Major indexes, however, rose for the
first week in four, boosted in part by the European Central Bank's decision on
Thursday to further stimulate euro zone growth.
Materials shares
.SPLRCM weighed on the S&P 500, falling 1.6 percent after
Goldman Sachs cut its price target on various miners including a 42 percent
downward revision to Freeport McMoRan (FCX.N)
stock to $18. Goldman separately slashed forecasts on commodity prices
including aluminum, copper and nickel.
UPS
(UPS.N)
was among the largest drags on the S&P
500 after a gloomy outlook, alongside Exxon Mobil (XOM.N).
On Friday Credit Suisse cut Exxon to "underperform."
Declines were capped by bullish
investor sentiment after Thursday's move from the European
Central Bank, which detailed a bigger-than-expected bond-buying program to lift
the region's sagging economy and fight deflation.
"From
where we're sitting, we're sensing continuation (from last year), the trend is still the upside,"
said Gordon Charlop, a managing director at Rosenblatt Securities in New York.
"The corrections and the volatility will be a little more pronounced, a
little more dramatic, but the trend remains intact."
The Dow Jones industrial average .DJI fell 141.38 points, or 0.79 percent, to
17,672.6, theS&P 500 .SPX lost 11.33 points, or 0.55 percent, to
2,051.82 and the Nasdaq Composite.IXIC added 7.48 points, or 0.16 percent, to
4,757.88.
For
the week, the Dow rose 0.9 percent, the S&P gained 1.6 percent and
the Nasdaq added
2.7 percent.
UPS
gave a fourth-quarter earnings outlook that was below expectations, citing a
disappointing performance in U.S. domestic ground shipments.
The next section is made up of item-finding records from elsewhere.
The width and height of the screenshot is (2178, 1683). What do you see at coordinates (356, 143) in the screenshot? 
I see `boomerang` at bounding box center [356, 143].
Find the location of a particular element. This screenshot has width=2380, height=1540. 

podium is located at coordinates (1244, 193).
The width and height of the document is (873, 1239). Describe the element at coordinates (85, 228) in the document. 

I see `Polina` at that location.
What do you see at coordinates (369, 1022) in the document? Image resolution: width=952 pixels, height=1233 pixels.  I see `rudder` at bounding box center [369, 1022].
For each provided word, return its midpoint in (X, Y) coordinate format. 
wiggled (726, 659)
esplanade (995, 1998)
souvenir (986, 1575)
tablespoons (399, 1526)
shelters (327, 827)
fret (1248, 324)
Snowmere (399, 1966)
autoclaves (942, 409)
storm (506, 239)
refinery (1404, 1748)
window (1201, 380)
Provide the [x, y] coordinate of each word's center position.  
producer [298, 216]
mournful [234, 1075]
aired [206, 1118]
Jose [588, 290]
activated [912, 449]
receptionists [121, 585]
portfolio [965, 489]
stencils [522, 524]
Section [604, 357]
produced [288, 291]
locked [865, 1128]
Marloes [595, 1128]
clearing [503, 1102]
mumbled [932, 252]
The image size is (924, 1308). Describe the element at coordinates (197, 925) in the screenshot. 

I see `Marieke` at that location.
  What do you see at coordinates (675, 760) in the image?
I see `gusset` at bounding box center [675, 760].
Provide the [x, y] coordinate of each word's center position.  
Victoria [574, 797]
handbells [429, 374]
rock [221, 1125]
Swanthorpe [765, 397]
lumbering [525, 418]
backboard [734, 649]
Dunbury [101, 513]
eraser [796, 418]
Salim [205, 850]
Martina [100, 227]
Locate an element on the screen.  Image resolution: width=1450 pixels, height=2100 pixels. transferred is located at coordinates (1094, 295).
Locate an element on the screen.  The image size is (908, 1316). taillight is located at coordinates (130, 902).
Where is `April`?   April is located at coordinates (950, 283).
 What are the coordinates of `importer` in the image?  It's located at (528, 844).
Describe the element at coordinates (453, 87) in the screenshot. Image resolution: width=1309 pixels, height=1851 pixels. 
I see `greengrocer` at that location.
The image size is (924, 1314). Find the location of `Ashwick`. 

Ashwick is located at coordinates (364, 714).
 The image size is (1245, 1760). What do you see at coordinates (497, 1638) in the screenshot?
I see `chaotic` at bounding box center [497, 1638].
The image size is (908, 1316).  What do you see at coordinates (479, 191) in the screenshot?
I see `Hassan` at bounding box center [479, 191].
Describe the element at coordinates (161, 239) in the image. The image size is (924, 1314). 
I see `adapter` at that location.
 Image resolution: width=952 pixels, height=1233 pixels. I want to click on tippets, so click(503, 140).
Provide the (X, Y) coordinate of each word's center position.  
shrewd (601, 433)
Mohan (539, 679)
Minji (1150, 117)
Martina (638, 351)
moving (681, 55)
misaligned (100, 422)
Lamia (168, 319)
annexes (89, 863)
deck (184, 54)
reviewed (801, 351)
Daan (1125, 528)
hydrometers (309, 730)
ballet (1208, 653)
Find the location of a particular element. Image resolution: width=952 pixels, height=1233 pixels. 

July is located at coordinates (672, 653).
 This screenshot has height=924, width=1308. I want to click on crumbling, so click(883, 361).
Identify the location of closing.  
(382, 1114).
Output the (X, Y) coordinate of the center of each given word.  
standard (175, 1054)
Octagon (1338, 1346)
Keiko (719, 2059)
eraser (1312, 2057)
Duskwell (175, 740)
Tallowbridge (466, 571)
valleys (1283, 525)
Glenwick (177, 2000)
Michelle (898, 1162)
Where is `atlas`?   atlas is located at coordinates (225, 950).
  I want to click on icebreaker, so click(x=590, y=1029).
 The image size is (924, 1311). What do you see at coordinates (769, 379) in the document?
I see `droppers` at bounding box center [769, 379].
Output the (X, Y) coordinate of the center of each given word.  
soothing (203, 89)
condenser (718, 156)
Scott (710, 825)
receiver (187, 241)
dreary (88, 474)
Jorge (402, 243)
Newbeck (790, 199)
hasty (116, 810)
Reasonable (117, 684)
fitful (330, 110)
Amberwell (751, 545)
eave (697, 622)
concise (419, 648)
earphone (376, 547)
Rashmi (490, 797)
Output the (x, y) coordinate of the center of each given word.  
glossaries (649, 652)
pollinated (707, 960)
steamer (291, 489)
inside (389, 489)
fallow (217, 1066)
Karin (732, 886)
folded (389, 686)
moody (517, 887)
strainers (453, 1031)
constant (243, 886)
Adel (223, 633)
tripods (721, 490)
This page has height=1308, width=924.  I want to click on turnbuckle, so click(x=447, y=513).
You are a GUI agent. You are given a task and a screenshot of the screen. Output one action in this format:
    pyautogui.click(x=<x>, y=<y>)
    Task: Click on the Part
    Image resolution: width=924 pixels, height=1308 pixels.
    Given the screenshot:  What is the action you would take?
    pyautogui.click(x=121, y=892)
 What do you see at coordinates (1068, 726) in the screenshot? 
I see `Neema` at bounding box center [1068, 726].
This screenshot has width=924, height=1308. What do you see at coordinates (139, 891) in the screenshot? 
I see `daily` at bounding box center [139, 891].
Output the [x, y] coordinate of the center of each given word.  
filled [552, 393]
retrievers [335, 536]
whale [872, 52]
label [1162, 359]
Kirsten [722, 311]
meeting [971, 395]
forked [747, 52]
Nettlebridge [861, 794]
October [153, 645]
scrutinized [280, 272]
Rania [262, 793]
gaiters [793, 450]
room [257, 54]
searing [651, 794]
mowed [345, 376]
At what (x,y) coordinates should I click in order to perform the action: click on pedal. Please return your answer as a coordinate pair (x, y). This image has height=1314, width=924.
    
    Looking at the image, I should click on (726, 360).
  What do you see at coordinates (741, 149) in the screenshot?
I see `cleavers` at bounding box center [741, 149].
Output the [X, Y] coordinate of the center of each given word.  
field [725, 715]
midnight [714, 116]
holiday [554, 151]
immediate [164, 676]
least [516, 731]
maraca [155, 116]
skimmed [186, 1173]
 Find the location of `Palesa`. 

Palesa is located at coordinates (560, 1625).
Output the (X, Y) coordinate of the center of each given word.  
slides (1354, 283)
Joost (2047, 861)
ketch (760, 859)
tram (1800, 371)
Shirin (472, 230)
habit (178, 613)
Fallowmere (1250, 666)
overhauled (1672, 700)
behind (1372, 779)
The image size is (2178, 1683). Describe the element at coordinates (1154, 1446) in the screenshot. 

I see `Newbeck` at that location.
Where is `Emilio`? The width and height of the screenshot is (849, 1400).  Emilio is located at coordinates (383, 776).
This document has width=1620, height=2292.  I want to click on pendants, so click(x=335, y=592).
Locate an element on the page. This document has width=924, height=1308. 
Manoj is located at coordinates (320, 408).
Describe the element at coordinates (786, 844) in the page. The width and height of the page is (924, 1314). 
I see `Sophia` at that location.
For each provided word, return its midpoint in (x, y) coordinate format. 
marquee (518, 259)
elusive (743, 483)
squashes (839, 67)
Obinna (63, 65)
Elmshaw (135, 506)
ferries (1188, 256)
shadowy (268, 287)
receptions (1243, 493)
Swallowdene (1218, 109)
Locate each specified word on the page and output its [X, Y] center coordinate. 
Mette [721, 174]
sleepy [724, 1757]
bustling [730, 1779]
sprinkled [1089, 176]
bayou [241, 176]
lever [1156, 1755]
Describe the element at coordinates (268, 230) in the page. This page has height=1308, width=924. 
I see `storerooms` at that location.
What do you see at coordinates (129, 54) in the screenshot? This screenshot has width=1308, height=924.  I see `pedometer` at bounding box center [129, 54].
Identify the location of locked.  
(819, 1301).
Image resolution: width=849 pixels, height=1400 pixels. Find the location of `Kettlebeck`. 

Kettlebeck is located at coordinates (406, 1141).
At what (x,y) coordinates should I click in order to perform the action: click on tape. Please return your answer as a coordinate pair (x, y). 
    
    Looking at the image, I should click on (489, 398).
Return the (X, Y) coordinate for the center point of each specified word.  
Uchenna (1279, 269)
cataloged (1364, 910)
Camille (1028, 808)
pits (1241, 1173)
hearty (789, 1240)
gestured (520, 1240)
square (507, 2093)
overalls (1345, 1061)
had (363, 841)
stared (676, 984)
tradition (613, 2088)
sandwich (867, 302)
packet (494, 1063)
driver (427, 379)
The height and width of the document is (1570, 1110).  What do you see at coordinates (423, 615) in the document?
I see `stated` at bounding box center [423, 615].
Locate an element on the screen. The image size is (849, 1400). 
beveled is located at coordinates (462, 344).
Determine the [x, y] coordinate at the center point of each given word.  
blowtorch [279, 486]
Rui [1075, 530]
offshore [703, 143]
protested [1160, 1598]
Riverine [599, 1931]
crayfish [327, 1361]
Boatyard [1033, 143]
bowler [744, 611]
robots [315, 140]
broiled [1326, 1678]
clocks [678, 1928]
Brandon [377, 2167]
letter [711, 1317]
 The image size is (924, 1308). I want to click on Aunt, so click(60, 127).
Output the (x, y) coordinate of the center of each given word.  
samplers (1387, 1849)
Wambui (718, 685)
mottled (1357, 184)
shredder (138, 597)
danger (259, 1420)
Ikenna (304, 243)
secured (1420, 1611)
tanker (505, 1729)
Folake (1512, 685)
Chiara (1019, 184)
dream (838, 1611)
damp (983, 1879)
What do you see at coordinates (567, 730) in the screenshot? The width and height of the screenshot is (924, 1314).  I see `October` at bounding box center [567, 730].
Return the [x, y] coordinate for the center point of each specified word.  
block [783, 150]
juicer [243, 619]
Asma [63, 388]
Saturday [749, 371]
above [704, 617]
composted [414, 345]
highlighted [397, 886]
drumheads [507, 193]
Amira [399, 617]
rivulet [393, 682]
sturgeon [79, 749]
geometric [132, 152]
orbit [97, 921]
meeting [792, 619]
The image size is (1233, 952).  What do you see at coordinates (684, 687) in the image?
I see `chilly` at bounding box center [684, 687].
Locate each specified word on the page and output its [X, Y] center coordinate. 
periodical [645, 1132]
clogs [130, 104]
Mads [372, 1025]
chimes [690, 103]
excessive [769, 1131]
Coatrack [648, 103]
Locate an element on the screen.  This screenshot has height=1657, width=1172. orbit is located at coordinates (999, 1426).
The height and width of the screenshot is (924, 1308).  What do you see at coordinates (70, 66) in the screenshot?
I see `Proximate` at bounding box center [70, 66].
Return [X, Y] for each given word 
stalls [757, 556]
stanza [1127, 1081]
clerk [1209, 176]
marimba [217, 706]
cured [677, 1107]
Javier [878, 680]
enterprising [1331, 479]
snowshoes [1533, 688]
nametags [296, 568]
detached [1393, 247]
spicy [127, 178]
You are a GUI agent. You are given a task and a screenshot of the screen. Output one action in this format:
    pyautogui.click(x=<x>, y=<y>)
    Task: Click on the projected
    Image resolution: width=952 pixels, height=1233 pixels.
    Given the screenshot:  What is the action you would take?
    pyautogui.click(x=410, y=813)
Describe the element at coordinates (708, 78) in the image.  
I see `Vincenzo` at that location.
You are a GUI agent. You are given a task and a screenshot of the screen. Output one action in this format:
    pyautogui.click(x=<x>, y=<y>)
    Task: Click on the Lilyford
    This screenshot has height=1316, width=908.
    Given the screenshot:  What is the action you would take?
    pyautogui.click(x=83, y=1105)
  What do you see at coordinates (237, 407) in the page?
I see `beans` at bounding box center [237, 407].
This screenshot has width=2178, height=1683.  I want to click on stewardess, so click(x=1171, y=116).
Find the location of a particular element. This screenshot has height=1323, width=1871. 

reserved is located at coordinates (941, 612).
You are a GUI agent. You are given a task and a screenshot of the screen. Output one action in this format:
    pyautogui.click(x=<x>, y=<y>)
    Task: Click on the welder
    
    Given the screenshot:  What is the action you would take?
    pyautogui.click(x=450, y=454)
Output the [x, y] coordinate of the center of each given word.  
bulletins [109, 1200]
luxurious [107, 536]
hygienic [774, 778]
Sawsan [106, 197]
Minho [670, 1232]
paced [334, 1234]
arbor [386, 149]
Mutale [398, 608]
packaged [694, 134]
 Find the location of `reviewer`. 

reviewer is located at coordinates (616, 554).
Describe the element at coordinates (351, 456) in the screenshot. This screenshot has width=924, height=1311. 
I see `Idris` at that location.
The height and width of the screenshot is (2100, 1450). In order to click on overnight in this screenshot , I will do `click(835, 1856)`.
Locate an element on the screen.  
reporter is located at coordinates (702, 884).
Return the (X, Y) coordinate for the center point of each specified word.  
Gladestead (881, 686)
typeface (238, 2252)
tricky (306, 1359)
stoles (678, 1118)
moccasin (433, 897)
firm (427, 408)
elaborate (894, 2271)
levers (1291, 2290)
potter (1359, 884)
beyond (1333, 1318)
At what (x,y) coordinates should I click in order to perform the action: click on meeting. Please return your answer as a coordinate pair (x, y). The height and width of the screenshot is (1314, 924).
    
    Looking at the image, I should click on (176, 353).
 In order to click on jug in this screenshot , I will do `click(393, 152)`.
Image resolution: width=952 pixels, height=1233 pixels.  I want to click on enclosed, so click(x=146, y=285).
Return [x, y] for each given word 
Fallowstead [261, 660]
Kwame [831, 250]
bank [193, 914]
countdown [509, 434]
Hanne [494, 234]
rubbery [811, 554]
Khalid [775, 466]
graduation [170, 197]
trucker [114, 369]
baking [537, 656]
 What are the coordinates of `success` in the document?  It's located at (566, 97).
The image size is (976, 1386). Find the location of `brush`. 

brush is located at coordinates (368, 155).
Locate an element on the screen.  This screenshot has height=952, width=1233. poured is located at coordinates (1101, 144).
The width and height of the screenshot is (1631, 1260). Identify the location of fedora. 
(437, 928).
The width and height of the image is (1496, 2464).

Shares slumped 9.9
percent to $102.93.
With 18 percent of S&P 500 companies having reported, 72.2 percent
have topped earnings expectations, while 54.4 percent
have beaten revenue forecasts, according to Thomson Reuters data. That compares
with the long-term average of 63 percent for earnings and 61 percent for
revenue.
Starbucks (SBUX.O)
rose 6.6 percent to $88.22 a day after the coffee chain reported same-store
sales growth that was better than expected in its Americas region.
GoPro
(GPRO.O)
shares jumped 8.5 percent to $52.48 after a partnership with the U.S. National
Hockey League paved the way for players to wear GoPro cameras during league
games.
Declining
issues outnumbered advancing ones on the NYSE by 1,678 to 1,368, for a
1.23-to-1 ratio on the downside; on the Nasdaq,
1,514 issues fell and 1,207 advanced for a 1.25-to-1 ratio favoring decliners.
The
benchmark S&P 500 index was posting 73 new 52-week highs and 6 new
lows; theNasdaq Composite
was recording 91 new highs and 56 new lows.
About 6.4 billion shares changed hands on U.S. exchanges, compared to
the daily average so far this month of 7.3 billion according to BATS Global Markets data.